The objective of the study was to develop a dynamic hydraulic model for Utoy Creek Water Reclamation Center (WRC) linking with the existing sewer hydraulic model. InfoWorks CS was chosen as the software package to model the treatment facility as the City's collection system uses the same software. Utoy Creek WRC is the newest of the four treatment facilities in Atlanta and includes bar screens, drum screens, primary clarifiers, activated sludge with biological phosphorus removal (BPR), secondary clarifiers with return activated sludge (RAS) pumps, tertiary filters, UV disinfection and a staged effluent channel with a peak day plant design capacity of 74 MGD.
InfoWorks lends itself well to this application as it has some physical parameters that represent actual operations and processes in treatment facilities. Bar Screens and drum screens are link options in the software that were tailored to replicate the actual screen parameters. Primary and secondary clarifiers were set up as storage nodes and weirs, while the biological phosphorus removal (BPR) tanks and conveyance systems were setup as open rectangular channels and circular pipes.
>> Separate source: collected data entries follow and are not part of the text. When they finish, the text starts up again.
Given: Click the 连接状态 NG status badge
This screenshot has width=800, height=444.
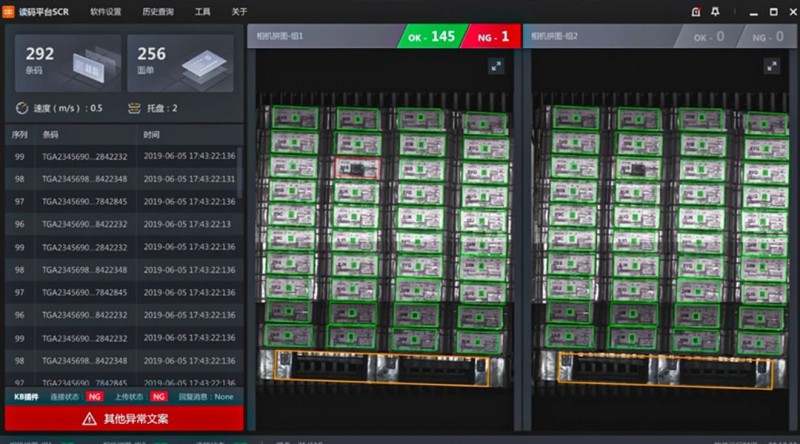Looking at the screenshot, I should [x=94, y=397].
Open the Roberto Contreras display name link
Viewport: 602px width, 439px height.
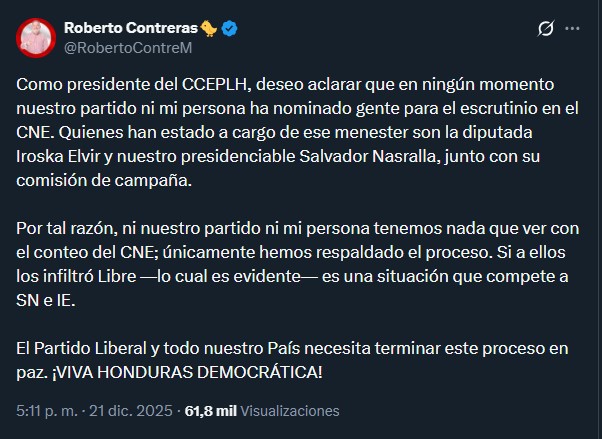pyautogui.click(x=130, y=28)
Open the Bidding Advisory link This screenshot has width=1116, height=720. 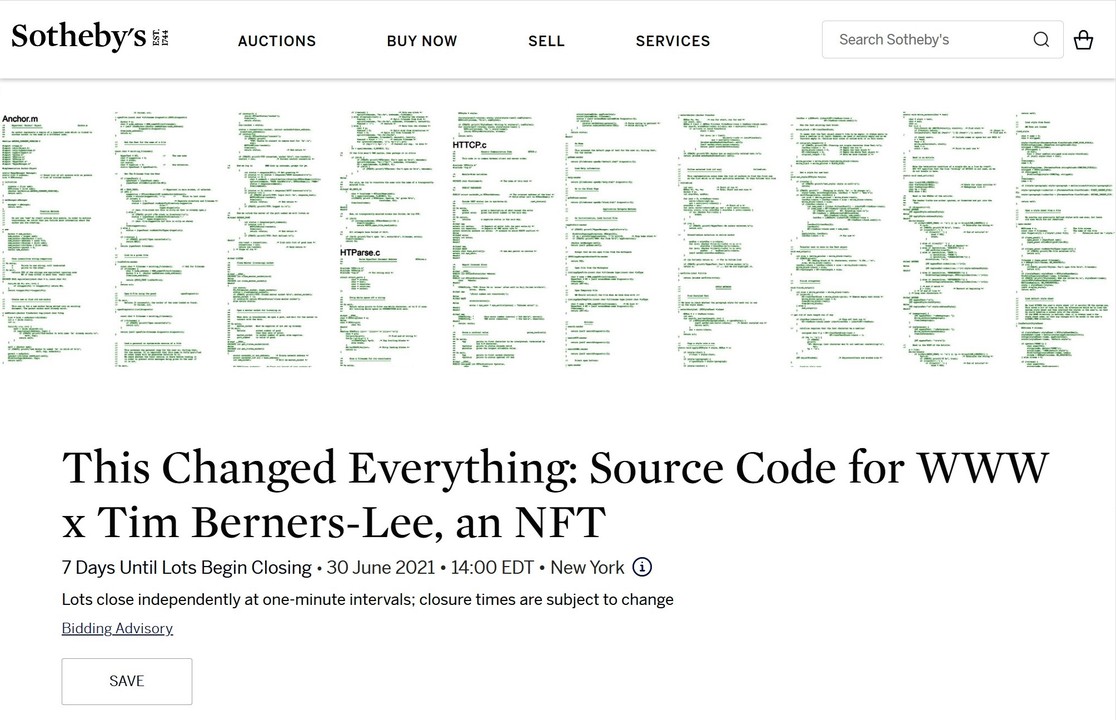tap(117, 628)
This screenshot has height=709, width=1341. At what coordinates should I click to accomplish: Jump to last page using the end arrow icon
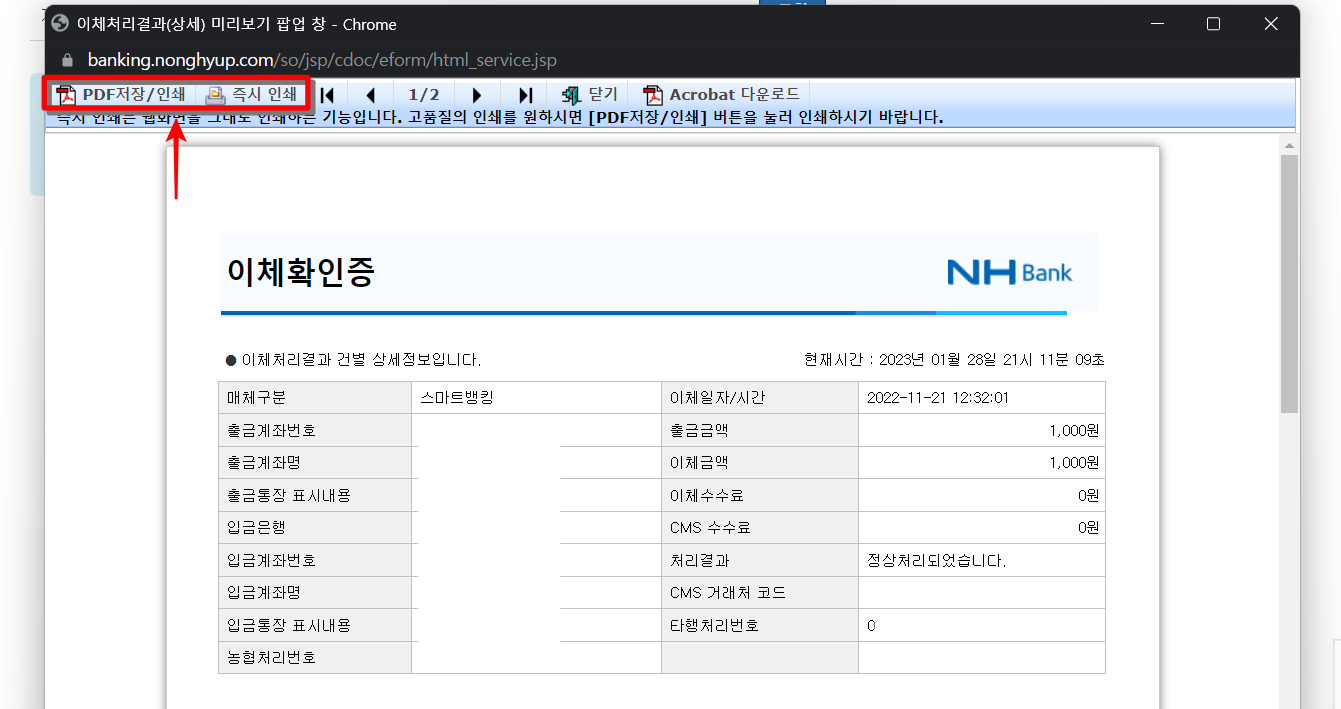coord(524,94)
The process for preparing testing and calibrating this treatment facility model consisted of identifying the physical components and data from the treatment plant within Infoworks and obtaining actual flow data to compare to the simulation model results.
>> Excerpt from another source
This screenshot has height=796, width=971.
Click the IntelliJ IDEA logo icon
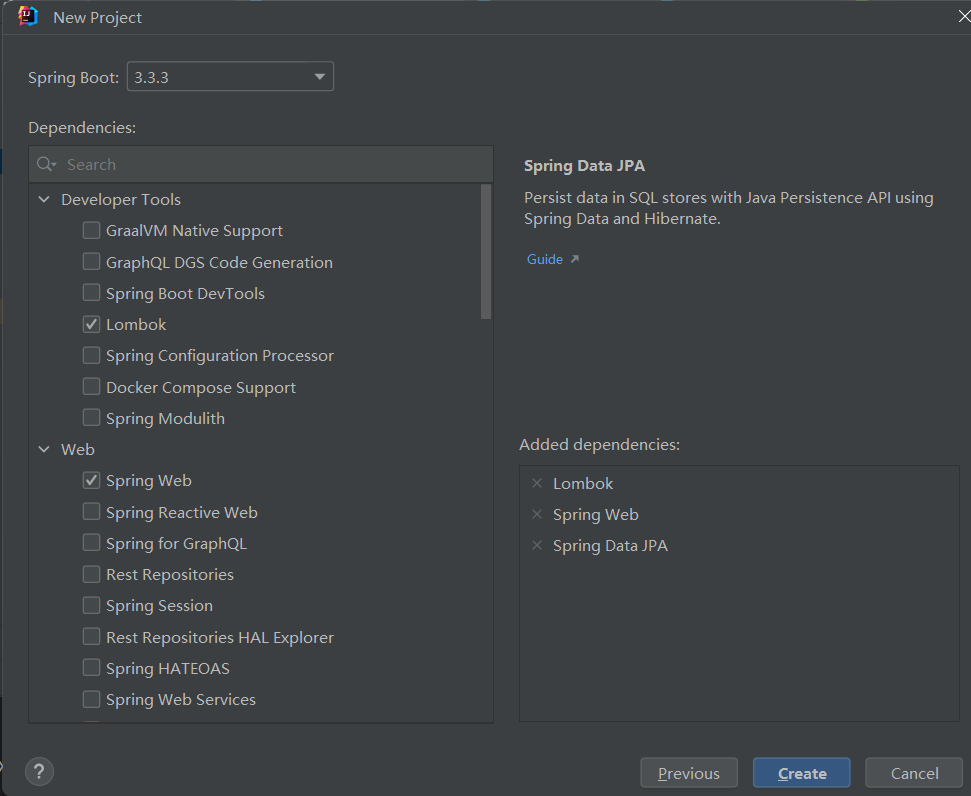click(x=28, y=17)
One of the challenges of modeling the treatment facility is the multiple real time controls (RTC)s required for adapting the system's variable frequency drive (VFD) pumps to adjust to fluctuations in the flow volume. Infoworks CS has the RTC control capability to handle various complex scenarios such as these.
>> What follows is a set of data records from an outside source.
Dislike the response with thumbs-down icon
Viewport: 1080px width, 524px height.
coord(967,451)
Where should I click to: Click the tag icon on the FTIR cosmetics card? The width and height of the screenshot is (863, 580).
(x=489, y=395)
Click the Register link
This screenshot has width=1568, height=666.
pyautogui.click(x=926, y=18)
After a preliminary model was setup based on the physical and hydraulic characteristics of the plant, flow verification and model calibration was required. This process was setup by installing an additional meter to monitor the effluent flow from the plant and survey benchmarks at critical locations to measure depth of flow in the miscellaneous processes. On a typical dry weather day (no rain for the three proceeding days), flow depths were measured and times noted at all benchmarks. The plant's supervisory control and data acquisition (SCADA) information was also collected to identify how many units within each process were in operation together with pump flows and wet well depths. Continuous level recorders were also installed at several locations to monitor the flow depth variations during daily flow fluctuations and rainfall storm events. A comparison of measured depth to modeled depth was used to adjust headlosses in the model to reflect the field data.
The development of this dynamic hydraulic model has numerous applications. The static model was originally used as a tool for permitting or for design of planned facility upgrades. The dynamic model can be used to plan maintenance procedures and to see the effects of taking parts of processes offline as well as show the effects of unplanned process failure due to power outages. The model also helps predict changes in plant flow due to discharge point river level fluctuations and backwater effect. Additionally, the dynamic model created in a widely used software package would have the advantage that it only needs to be created once and could be utilized and understood by the users at the City as well as by any consultant as necessary whereas the static model was recreated each time new upgrades were planned. In the long-term, the other three WRCs will also be modeled and merged with the conveyance system to produce a truly integrated flow model which will be very unique tool for modeling applications in wastewater industry.